Paul brought up the controversial “gain of function” branch of research, which studies how to improve virus pathogens in animals in order to cause disease in humans. The Kentucky senator referred to it as “juicing them up.”

“Government scientists like yourself who favor gain of function research,” Paul began his questioning.

“I don’t favor gain of function research in China,” Fauci interrupted “You are saying things that are not correct.”

Paul went on as if he hadn’t been interrupted: “[Those who favor gain of function] say that COVID-19 mutations were random and not designed by man.”

But, Paul mentioned that even the director of the Wuhan Institute of Virology scoured her own lab for evidence that the virus was created there. “The director of the gain of function research in Wuhan couldn’t sleep because she was terrified that it might be in her lab!” Paul said.
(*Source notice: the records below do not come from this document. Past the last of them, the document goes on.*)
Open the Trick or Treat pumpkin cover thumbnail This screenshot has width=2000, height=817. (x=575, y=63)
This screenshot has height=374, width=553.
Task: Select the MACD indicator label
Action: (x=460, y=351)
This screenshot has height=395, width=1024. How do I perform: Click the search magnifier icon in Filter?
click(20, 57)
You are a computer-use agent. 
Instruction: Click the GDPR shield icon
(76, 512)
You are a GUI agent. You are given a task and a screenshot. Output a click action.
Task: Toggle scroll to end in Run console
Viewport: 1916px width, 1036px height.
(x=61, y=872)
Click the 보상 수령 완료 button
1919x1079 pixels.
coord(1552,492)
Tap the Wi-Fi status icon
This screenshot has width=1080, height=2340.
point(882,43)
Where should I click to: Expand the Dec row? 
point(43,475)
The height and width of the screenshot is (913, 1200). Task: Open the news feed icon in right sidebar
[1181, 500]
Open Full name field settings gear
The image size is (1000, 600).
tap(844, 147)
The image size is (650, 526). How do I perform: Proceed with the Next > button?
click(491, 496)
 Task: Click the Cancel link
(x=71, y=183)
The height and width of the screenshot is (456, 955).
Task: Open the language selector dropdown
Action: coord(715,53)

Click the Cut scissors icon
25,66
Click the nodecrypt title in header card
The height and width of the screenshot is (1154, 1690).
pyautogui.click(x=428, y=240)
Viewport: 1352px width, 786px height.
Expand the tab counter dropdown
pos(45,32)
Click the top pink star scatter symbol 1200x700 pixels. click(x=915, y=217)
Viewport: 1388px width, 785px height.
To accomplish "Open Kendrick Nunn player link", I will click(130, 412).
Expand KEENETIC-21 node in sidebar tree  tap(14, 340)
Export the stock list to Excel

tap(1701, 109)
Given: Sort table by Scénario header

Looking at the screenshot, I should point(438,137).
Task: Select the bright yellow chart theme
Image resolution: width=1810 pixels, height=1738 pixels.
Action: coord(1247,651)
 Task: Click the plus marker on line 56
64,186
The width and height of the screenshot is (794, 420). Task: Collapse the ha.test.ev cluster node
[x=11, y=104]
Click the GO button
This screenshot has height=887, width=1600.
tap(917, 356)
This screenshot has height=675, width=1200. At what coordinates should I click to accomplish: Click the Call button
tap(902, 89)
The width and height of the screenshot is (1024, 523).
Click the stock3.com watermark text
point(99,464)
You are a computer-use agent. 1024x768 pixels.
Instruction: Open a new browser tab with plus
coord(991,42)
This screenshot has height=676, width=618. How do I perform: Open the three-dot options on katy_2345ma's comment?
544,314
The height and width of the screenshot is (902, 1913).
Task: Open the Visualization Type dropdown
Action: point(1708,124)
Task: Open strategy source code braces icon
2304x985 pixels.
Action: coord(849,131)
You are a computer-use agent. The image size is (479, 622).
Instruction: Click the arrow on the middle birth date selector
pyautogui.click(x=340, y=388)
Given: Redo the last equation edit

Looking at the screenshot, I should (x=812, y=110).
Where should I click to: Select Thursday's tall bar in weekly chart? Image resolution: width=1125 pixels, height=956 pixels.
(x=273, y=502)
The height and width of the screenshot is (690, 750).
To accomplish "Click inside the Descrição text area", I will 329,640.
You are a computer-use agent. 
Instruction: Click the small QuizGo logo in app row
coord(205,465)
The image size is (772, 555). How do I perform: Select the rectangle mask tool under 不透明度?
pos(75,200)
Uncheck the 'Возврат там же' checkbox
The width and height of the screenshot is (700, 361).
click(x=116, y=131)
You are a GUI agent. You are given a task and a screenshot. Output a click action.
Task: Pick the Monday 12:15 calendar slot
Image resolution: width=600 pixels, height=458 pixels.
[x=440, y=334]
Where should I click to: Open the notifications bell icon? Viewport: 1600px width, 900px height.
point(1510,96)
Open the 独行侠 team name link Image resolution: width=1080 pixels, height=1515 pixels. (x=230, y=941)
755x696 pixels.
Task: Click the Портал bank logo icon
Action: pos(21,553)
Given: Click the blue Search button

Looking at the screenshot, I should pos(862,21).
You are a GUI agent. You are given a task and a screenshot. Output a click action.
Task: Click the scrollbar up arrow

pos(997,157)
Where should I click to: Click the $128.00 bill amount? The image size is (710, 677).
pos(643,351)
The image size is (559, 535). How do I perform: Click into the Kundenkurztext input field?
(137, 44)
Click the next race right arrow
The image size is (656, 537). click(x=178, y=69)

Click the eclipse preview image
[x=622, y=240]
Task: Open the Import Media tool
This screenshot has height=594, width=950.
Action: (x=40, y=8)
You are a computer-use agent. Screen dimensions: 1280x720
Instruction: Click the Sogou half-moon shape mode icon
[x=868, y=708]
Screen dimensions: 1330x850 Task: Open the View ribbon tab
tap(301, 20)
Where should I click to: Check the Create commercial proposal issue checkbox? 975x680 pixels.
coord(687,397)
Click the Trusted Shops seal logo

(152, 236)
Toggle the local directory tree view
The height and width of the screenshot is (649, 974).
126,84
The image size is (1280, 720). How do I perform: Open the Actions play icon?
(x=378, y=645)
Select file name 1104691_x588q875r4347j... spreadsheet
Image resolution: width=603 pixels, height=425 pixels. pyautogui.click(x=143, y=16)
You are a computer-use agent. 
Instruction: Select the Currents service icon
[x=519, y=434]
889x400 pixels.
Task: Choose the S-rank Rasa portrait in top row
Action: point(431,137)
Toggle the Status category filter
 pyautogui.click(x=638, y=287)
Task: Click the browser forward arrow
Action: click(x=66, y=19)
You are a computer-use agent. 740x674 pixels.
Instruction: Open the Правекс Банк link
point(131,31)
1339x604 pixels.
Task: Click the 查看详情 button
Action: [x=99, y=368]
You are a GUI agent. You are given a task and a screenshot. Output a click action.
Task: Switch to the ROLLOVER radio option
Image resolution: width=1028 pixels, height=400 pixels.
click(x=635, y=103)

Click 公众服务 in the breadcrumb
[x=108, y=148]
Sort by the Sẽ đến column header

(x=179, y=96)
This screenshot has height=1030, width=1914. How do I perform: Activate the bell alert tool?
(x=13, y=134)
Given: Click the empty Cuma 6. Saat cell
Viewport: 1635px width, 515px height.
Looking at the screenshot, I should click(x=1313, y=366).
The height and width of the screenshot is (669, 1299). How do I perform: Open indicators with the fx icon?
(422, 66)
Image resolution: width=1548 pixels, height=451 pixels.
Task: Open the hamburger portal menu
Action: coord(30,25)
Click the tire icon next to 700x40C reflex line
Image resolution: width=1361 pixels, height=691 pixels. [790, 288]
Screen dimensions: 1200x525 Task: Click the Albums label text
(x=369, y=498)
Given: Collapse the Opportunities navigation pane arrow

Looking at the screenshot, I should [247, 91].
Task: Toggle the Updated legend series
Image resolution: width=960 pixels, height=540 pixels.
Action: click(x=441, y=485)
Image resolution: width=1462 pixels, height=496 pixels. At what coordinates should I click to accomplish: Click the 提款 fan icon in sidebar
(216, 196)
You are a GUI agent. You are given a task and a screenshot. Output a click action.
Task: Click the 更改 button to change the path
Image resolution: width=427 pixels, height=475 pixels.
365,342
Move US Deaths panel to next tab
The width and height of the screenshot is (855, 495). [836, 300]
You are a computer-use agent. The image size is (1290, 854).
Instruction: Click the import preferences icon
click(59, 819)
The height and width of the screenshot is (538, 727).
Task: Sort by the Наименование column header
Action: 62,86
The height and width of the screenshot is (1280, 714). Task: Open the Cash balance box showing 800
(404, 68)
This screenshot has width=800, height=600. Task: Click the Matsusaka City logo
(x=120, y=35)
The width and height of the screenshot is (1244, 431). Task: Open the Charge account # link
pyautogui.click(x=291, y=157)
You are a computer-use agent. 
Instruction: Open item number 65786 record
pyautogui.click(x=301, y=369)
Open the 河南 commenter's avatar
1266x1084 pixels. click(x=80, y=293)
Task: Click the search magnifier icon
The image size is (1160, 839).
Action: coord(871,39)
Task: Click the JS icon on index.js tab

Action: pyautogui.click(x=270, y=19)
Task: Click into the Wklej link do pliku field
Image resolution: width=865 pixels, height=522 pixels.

The director was reportedly relieved when she found no evidence.

RELATED: GOP Senators push to declassify information on COVID-19 origins

“I do not have any accounting of what the Chinese may have done,” Fauci responded. He agreed with Paul and said he is in favor of further investigation. But he wanted to make it clear that his organization was not involved in its origins. “We have not funded gain of function research on this virus in the Wuhan Institute of Virology,” he said. “No matter how many times you say it, it didn’t happen.”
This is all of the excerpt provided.